German cities call for stricter e-scooter regulation after drunken incidents
The Association of German Cities (DST) said on Monday that stricter regulations need to put in place as e-scooters becoming increasingly ubiquitous on city streets.
“We need clear rules of play and they must be binding,” DST chief Helmut Dedy told a German collaboration of newspapers called Redaktionsnetzwerk Deutschland.
The announcement came after a weekend of mishaps on the ever more popular means of transport, easily rented in most of Germany’s large cities. First, in the eastern city of Erfurt, several police officers were injured in a brawl that broke out when they tried to stop a drunken scooter operator.
Then, in the city of Cologne, four e-scooter users were badly injured when one of them, also intoxicated, fell off the vehicle.
With Cologne expecting to be home to 40,000 e-scooters by the end of this year, new laws are clearly needed for the new mode of transport, the DST said.
In Germany, e-scooters are treated as vehicles, just like bicycles, meaning it is illegal to operate them while drunk and could cost someone their driver’s license. The new tech was fast-tracked onto city streets, receiving the green light to roll out for public use in mid-June.
Green party leader Cem Özdemir accused the conservative Transport Minister Andreas Scheuer of inaction on the problems posed by the proliferation of scooters.
Cyclist assocation: Scooters add to traffic deaths
E-scooters boast a faster, greener way to get around cities congested by car traffic. However, their environmental bona fides may be questionable, considering that the wear and tear they incur by constant, rotating use means that they usually last a year at most before having to be replaced.
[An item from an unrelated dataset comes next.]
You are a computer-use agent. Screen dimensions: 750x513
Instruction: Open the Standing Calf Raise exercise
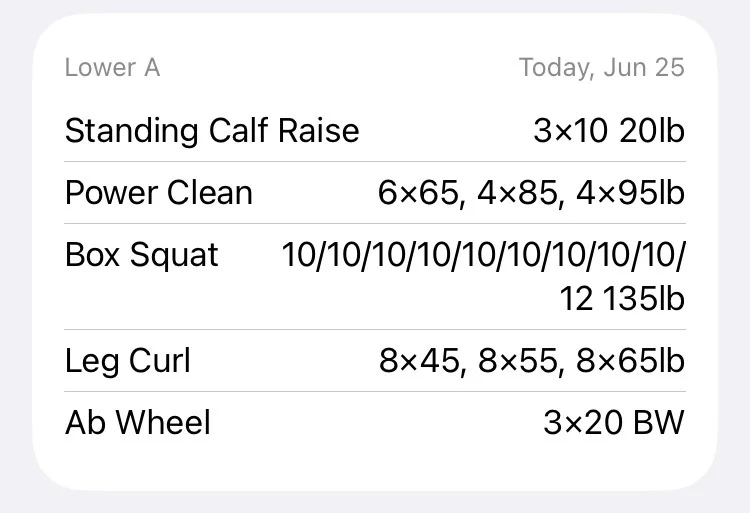[x=212, y=131]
Representatives of the disabled community have also voiced concerns that the speed of e-scooters, which are limited to roughly 20 kilometers per hour (12.5 miles per hour), are making streets less safe for wheelchair users.The German Cyclist Assocation (ADFC) warned that e-scooters were causing congestion on sidewalks and cycling paths that was partly to blame for a recent uptick in traffic deaths.